I am writing a script that aims to process each FASTA file in ${params.assemblies} separately and completes all associated tasks before moving to the next file.

This is the current script that I have, which I anticipate should work:

#!/usr/bin/env nextflow

nextflow.enable.dsl=2

println "Assemblies: ${params.assemblies}"
println "Query: ${params.query}"

// Define input channels
assembly_ch = Channel.fromPath(params.assemblies)
                     .ifEmpty { error "Cannot find any assemblies matching: ${params.assemblies}" }

query_ch = Channel.value(params.query)

// Function to run the entire workflow for a given assembly
process runWorkflowForAssembly {
    input:
    path fasta_file
    path query_file

    output:
    path "blast_output/${query_file.baseName}_vs_${fasta_file.baseName}.out", 
         path "blast_output_filtered/${query_file.baseName}_vs_${fasta_file.baseName}_filtered.out",
         path "extracted_sequences/${fasta_file.baseName}_extracted.fasta",
         path "extracted_sequences/${query_file.baseName}_coords_with_strand.txt"

    script:
    """
    # Create a BLAST database for the FASTA file
    db_prefix="blastdb/${fasta_file.baseName}_blastdb"
    mkdir -p ${db_prefix}
    makeblastdb -in ${fasta_file} -dbtype nucl -out ${db_prefix}/${fasta_file.baseName}

    # Perform BLAST search
    blastn -query ${query_file} -db ${db_prefix}/${fasta_file.baseName} -out blast_output/${query_file.baseName}_vs_${fasta_file.baseName}.out -outfmt 6
    awk '\$4 >= 50' blast_output/${query_file.baseName}_vs_${fasta_file.baseName}.out > blast_output_filtered/${query_file.baseName}_vs_${fasta_file.baseName}_filtered.out

    # Extract sequences based on filtered BLAST output
    coords_file="extracted_sequences/${query_file.baseName}_coords_with_strand.txt"
    forward_coords_file="forward_coords_${fasta_file.baseName}.txt"
    reverse_coords_file="reverse_coords_${fasta_file.baseName}.txt"
    temp_reverse_file="temp_reverse_${fasta_file.baseName}.fasta"

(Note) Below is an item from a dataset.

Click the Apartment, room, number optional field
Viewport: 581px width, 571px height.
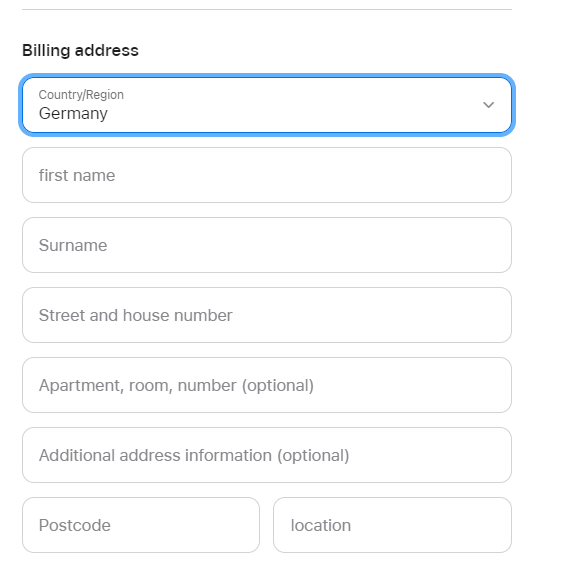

    mkdir -p extracted_sequences

    # Extract coordinates and store in a file with forward and reverse strand info
    awk '{ 
        if (\$9 < \$10) {
            start = (\$9-50 < 1) ? 1 : \$9-50;
            print \$2":"start"-"(\$10+50)"\\tforward";
        } else {
            start = (\$10-50 < 1) ? 1 : \$10-50;
            print \$2":"start"-"(\$9+50)"\\treverse";
        }
    }' blast_output_filtered/${query_file.baseName}_vs_${fasta_file.baseName}_filtered.out > \$coords_file

    # Separate into forward and reverse coordinate files
    grep forward \$coords_file | cut -f1 > \$forward_coords_file
    grep reverse \$coords_file | cut -f1 > \$reverse_coords_file

    samtools faidx ${fasta_file}

    # Ensure the output file for extracted sequences is created or appended properly
    touch extracted_sequences/${fasta_file.baseName}_extracted.fasta

    # Check if forward coordinates exist and extract forward sequences
    if [ -s \$forward_coords_file ]; then
        samtools faidx ${fasta_file} -r \$forward_coords_file >> extracted_sequences/${fasta_file.baseName}_extracted.fasta || {
            echo "Error extracting forward sequences from ${fasta_file}" >> extracted_sequences/errors.log
        }
    fi

    # Check if reverse coordinates exist and extract reverse complement sequences
    if [ -s \$reverse_coords_file ]; then
        samtools faidx ${fasta_file} -r \$reverse_coords_file > \$temp_reverse_file || {
            echo "Error extracting reverse sequences from ${fasta_file}" >> extracted_sequences/errors.log
        }

        # Use Biopython to reverse complement the sequences and append them to the same file
        python3 -c "
import sys
from Bio import SeqIO

with open('\$temp_reverse_file') as fasta_in, open('extracted_sequences/${fasta_file.baseName}_extracted.fasta', 'a') as fasta_out:
    for record in SeqIO.parse(fasta_in, 'fasta'):
        record.seq = record.seq.reverse_complement()
        SeqIO.write(record, fasta_out, 'fasta')
" || {
            echo "Error in Biopython reverse complement" >> extracted_sequences/errors.log
        }

        rm \$temp_reverse_file
    fi
    """
}

// Workflow definition
workflow {
    assembly_ch
        .combine(query_ch) // Combine each assembly with the query
        .set { pairs -> 
            pairs.map { fasta_file, query_file -> 
                runWorkflowForAssembly(fasta_file, query_file)
            }
        }
}

But I keep on getting what seems to be a syntax error:

N E X T F L O W ~ version 24.04.2

Launching test.nf [dreamy_tesla] DSL2 - revision: 75d4027402

ERROR ~ Script compilation error

file : /rds/projects/m/mcdonamc-sept-protect-wp4/avrstb6_alignment/test.nf
cause: Unexpected input: ‘{’ @ line 15, column 32.
process runWorkflowForAssembly {
^

1 error

NOTE: If this is the beginning of a process or workflow, there may be a syntax error in the body, such as a missing or extra comma, for which a more specific error message could not be produced.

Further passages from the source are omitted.